**Work required**
Reproduce every line of the listing below word for word, leaving out the pictures.

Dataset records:
═══
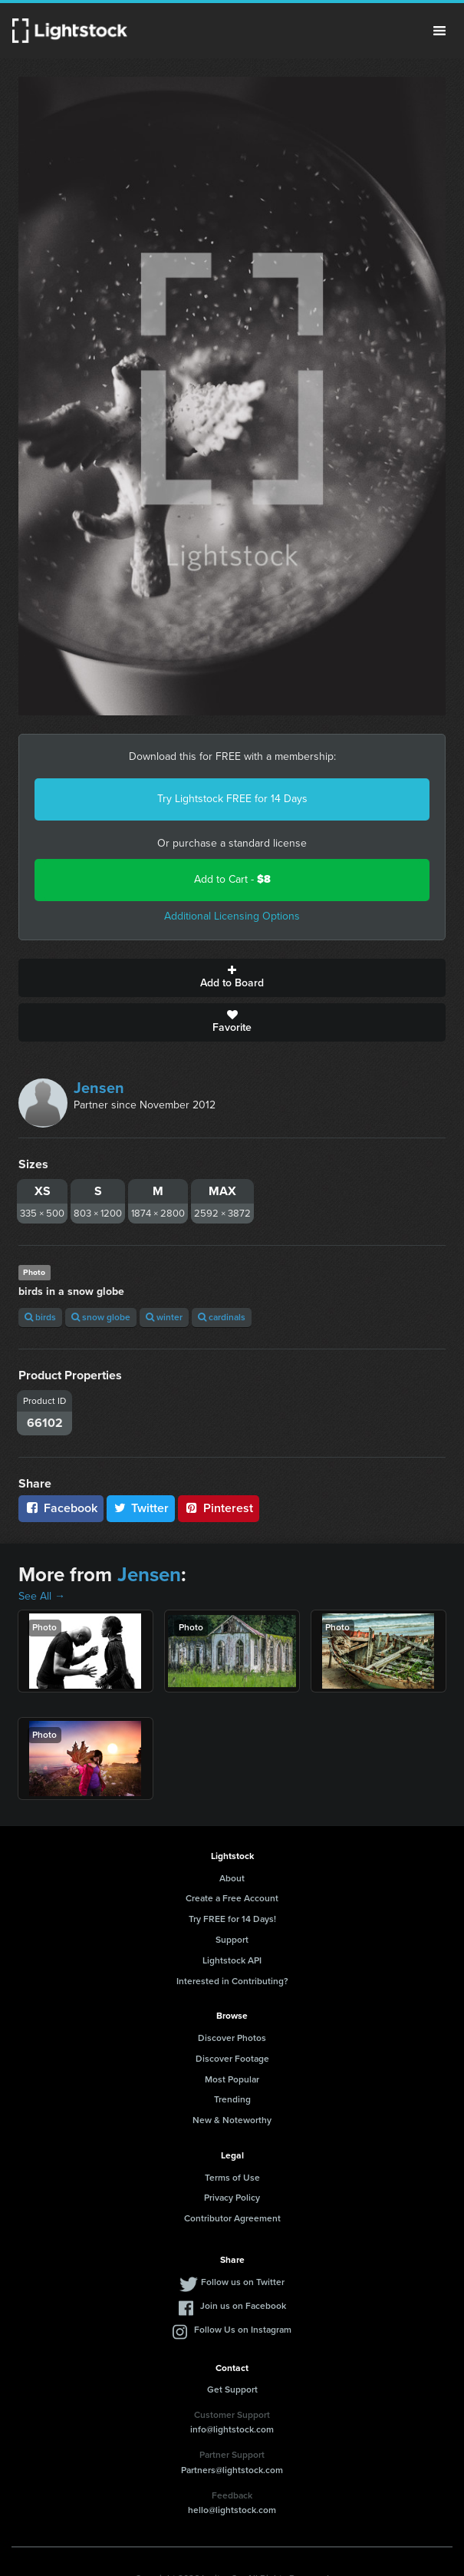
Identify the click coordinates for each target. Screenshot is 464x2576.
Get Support (232, 2389)
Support (232, 1940)
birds (40, 1317)
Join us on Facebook (243, 2306)
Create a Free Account (232, 1898)
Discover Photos (232, 2038)
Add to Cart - (232, 879)
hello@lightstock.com (232, 2510)
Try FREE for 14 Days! (232, 1919)
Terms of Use (232, 2178)
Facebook (61, 1508)
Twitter (141, 1508)
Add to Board (232, 978)
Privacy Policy (232, 2197)
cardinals (221, 1317)
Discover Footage (232, 2059)
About (232, 1878)
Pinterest (218, 1508)
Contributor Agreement (232, 2218)
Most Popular (232, 2079)
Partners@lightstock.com (232, 2470)
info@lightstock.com (232, 2429)
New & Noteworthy (232, 2120)
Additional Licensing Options (232, 916)
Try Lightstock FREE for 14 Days (232, 799)
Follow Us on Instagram (242, 2330)
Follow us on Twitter (243, 2282)
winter (164, 1317)
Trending (232, 2099)
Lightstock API (232, 1960)
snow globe (100, 1317)
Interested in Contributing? (232, 1981)
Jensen (99, 1087)
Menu (439, 30)
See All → (41, 1596)
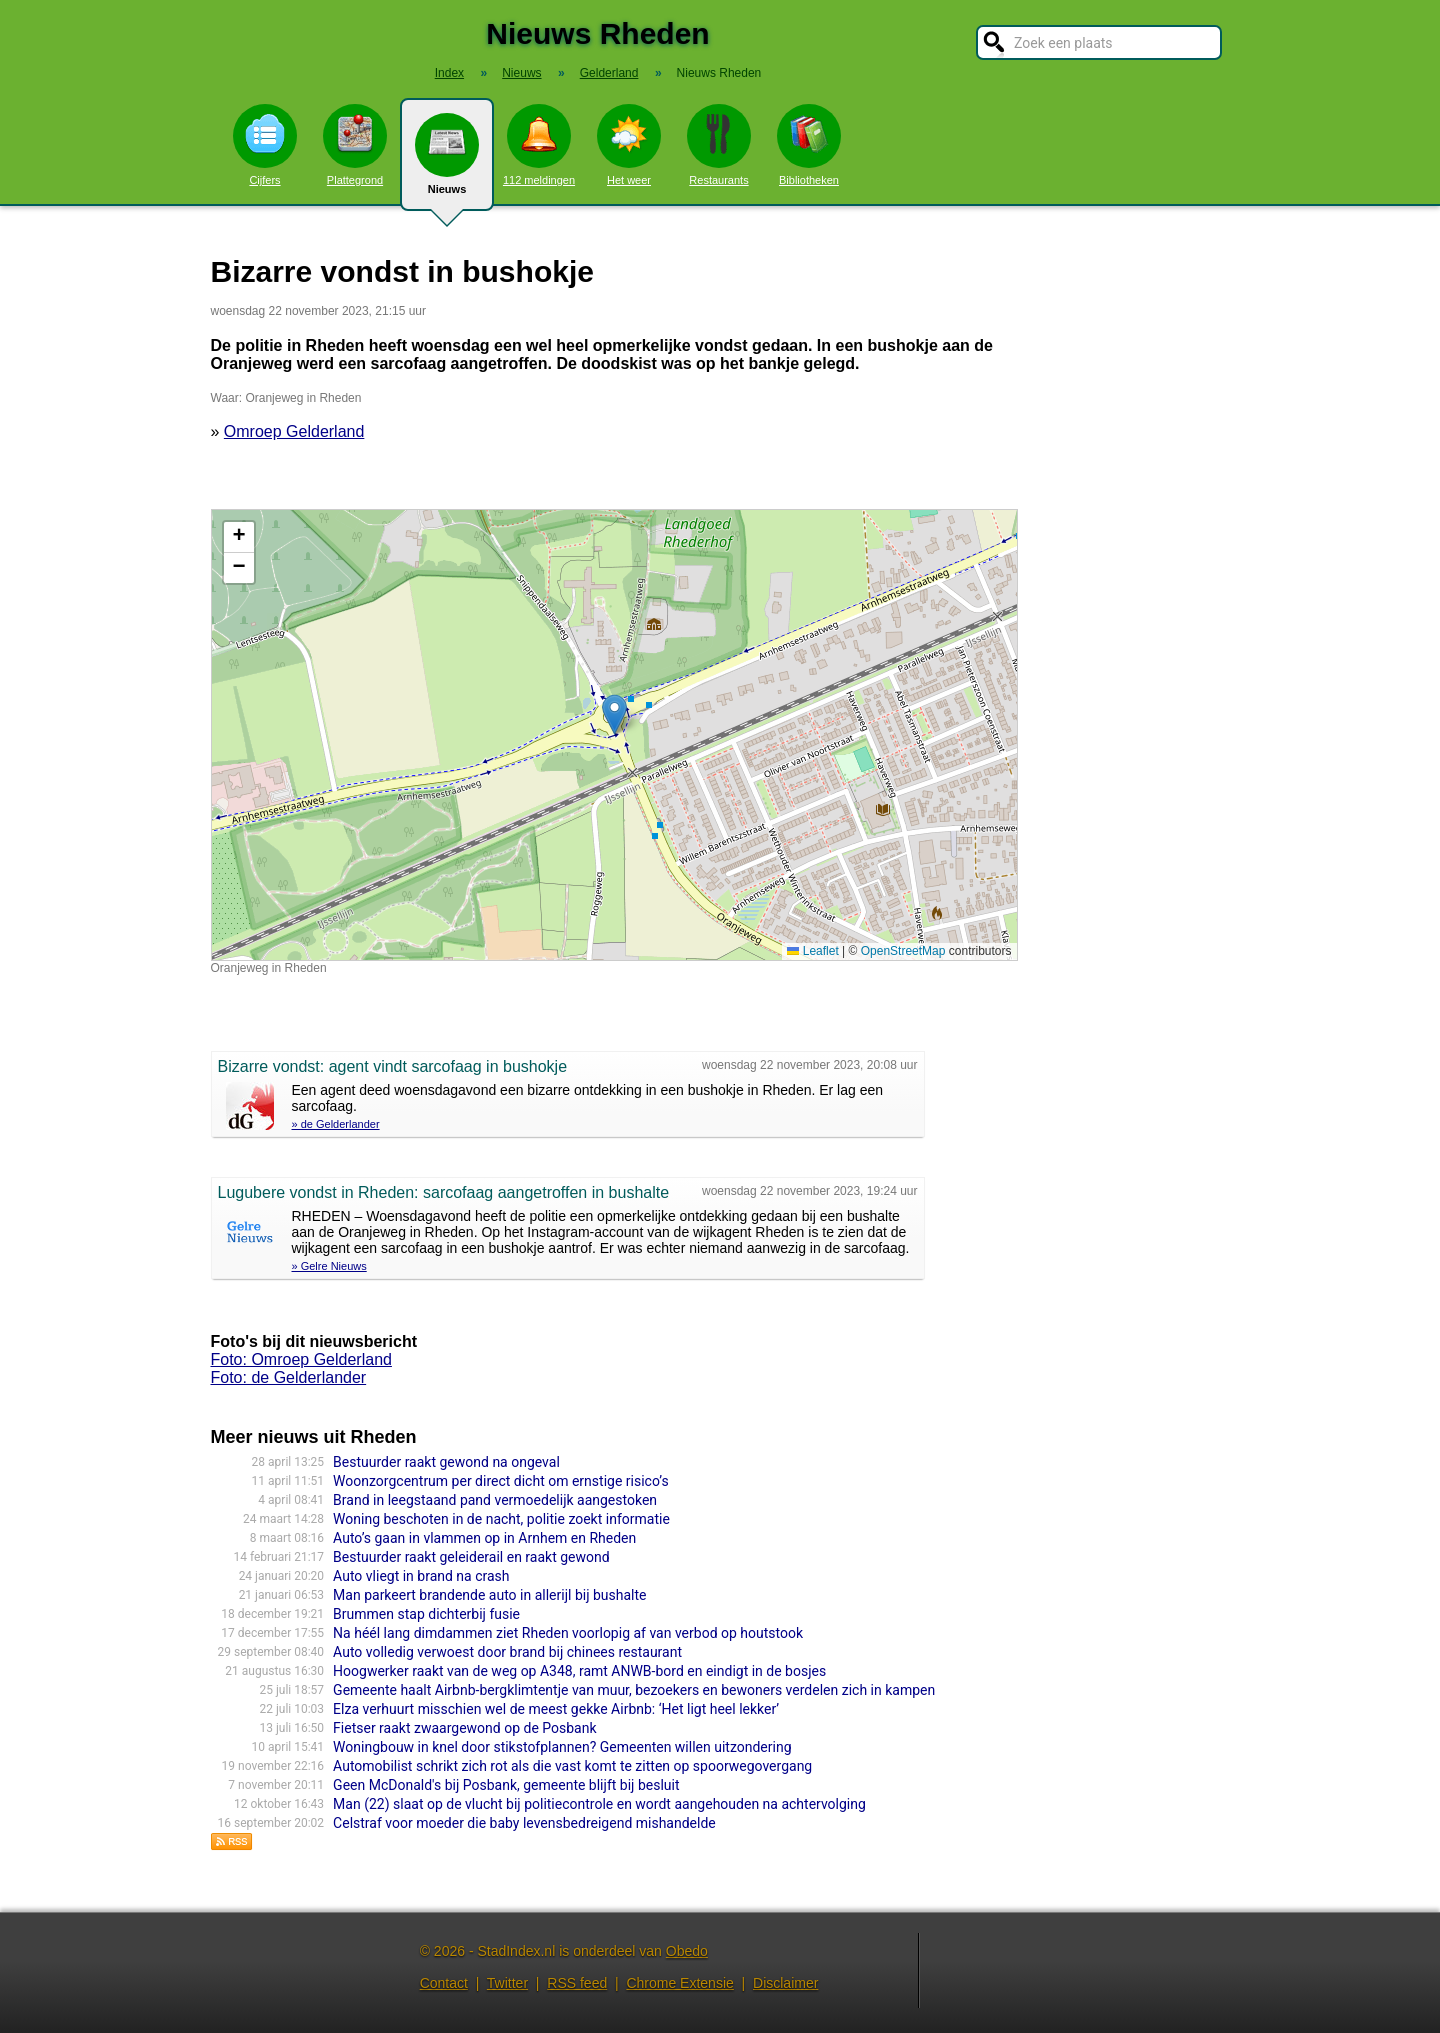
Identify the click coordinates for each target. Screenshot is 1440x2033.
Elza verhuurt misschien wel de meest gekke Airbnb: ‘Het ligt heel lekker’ (556, 1709)
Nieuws (447, 162)
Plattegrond (355, 145)
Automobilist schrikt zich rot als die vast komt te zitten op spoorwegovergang (572, 1766)
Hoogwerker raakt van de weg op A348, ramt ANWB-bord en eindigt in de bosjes (579, 1671)
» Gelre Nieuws (329, 1266)
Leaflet (812, 951)
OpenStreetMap (903, 951)
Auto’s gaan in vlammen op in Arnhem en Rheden (484, 1538)
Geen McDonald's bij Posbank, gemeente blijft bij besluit (506, 1785)
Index (449, 73)
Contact (444, 1983)
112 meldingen (539, 145)
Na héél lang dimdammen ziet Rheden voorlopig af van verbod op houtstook (568, 1633)
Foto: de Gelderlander (289, 1377)
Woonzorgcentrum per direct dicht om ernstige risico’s (501, 1481)
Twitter (507, 1983)
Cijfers (265, 145)
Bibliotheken (809, 145)
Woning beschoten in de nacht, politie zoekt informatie (501, 1519)
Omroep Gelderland (294, 431)
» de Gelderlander (336, 1124)
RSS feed (577, 1983)
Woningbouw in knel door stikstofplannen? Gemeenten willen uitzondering (562, 1747)
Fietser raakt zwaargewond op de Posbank (464, 1728)
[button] (614, 714)
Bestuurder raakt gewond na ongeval (446, 1462)
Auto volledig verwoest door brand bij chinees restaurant (507, 1652)
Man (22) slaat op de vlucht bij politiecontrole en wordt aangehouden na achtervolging (599, 1804)
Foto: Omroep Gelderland (301, 1359)
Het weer (629, 145)
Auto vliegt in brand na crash (421, 1576)
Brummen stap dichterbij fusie (426, 1614)
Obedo (687, 1951)
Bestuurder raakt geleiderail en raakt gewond (471, 1557)
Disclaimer (785, 1983)
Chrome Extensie (679, 1983)
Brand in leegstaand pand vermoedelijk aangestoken (495, 1500)
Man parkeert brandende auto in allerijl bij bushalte (489, 1595)
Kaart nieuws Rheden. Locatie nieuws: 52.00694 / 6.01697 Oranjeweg (612, 735)
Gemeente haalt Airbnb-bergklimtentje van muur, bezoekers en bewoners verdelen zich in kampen (634, 1690)
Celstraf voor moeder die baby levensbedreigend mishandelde (524, 1823)
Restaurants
═══
**Written response**
Identify the click coordinates for each target. Screenshot is 464x2576.
Get Support (232, 2389)
Support (232, 1940)
birds (40, 1317)
Join us on Facebook (243, 2306)
Create a Free Account (232, 1898)
Discover Photos (232, 2038)
Add to Cart - (232, 879)
hello@lightstock.com (232, 2510)
Try FREE for 14 Days! (232, 1919)
Terms of Use (232, 2178)
Facebook (61, 1508)
Twitter (141, 1508)
Add to Board (232, 978)
Privacy Policy (232, 2197)
cardinals (221, 1317)
Discover Footage (232, 2059)
About (232, 1878)
Pinterest (218, 1508)
Contributor Agreement (232, 2218)
Most Popular (232, 2079)
Partners@lightstock.com (232, 2470)
info@lightstock.com (232, 2429)
New & Noteworthy (232, 2120)
Additional Licensing Options (232, 916)
Try Lightstock FREE for 14 Days (232, 799)
Follow Us on Instagram (242, 2330)
Follow us on Twitter (243, 2282)
winter (164, 1317)
Trending (232, 2099)
Lightstock API (232, 1960)
snow globe (100, 1317)
Interested in Contributing? (232, 1981)
Jensen (99, 1087)
Menu (439, 30)
See All → (41, 1596)
Identify the click coordinates for each target. Screenshot is 1440x2033.
Elza verhuurt misschien wel de meest gekke Airbnb: ‘Het ligt heel lekker’ (556, 1709)
Nieuws (447, 162)
Plattegrond (355, 145)
Automobilist schrikt zich rot als die vast komt te zitten op spoorwegovergang (572, 1766)
Hoogwerker raakt van de weg op A348, ramt ANWB-bord en eindigt in de bosjes (579, 1671)
» Gelre Nieuws (329, 1266)
Leaflet (812, 951)
OpenStreetMap (903, 951)
Auto’s gaan in vlammen op in Arnhem en Rheden (484, 1538)
Geen McDonald's bij Posbank, gemeente blijft bij besluit (506, 1785)
Index (449, 73)
Contact (444, 1983)
112 meldingen (539, 145)
Na héél lang dimdammen ziet Rheden voorlopig af van verbod op houtstook (568, 1633)
Foto: de Gelderlander (289, 1377)
Woonzorgcentrum per direct dicht om ernstige risico’s (501, 1481)
Twitter (507, 1983)
Cijfers (265, 145)
Bibliotheken (809, 145)
Woning beschoten in de nacht, politie zoekt informatie (501, 1519)
Omroep Gelderland (294, 431)
» de Gelderlander (336, 1124)
RSS feed (577, 1983)
Woningbouw in knel door stikstofplannen? Gemeenten willen uitzondering (562, 1747)
Fietser raakt zwaargewond op de Posbank (464, 1728)
[button] (614, 714)
Bestuurder raakt gewond na ongeval (446, 1462)
Auto volledig verwoest door brand bij chinees restaurant (507, 1652)
Man (22) slaat op de vlucht bij politiecontrole en wordt aangehouden na achtervolging (599, 1804)
Foto: Omroep Gelderland (301, 1359)
Het weer (629, 145)
Auto vliegt in brand na crash (421, 1576)
Brummen stap dichterbij fusie (426, 1614)
Obedo (687, 1951)
Bestuurder raakt geleiderail en raakt gewond (471, 1557)
Disclaimer (785, 1983)
Chrome Extensie (679, 1983)
Brand in leegstaand pand vermoedelijk aangestoken (495, 1500)
Man parkeert brandende auto in allerijl bij bushalte (489, 1595)
Kaart nieuws Rheden. Locatie nieuws: 52.00694 / 6.01697 Oranjeweg (612, 735)
Gemeente haalt Airbnb-bergklimtentje van muur, bezoekers en bewoners verdelen zich in kampen (634, 1690)
Celstraf voor moeder die baby levensbedreigend mishandelde (524, 1823)
Restaurants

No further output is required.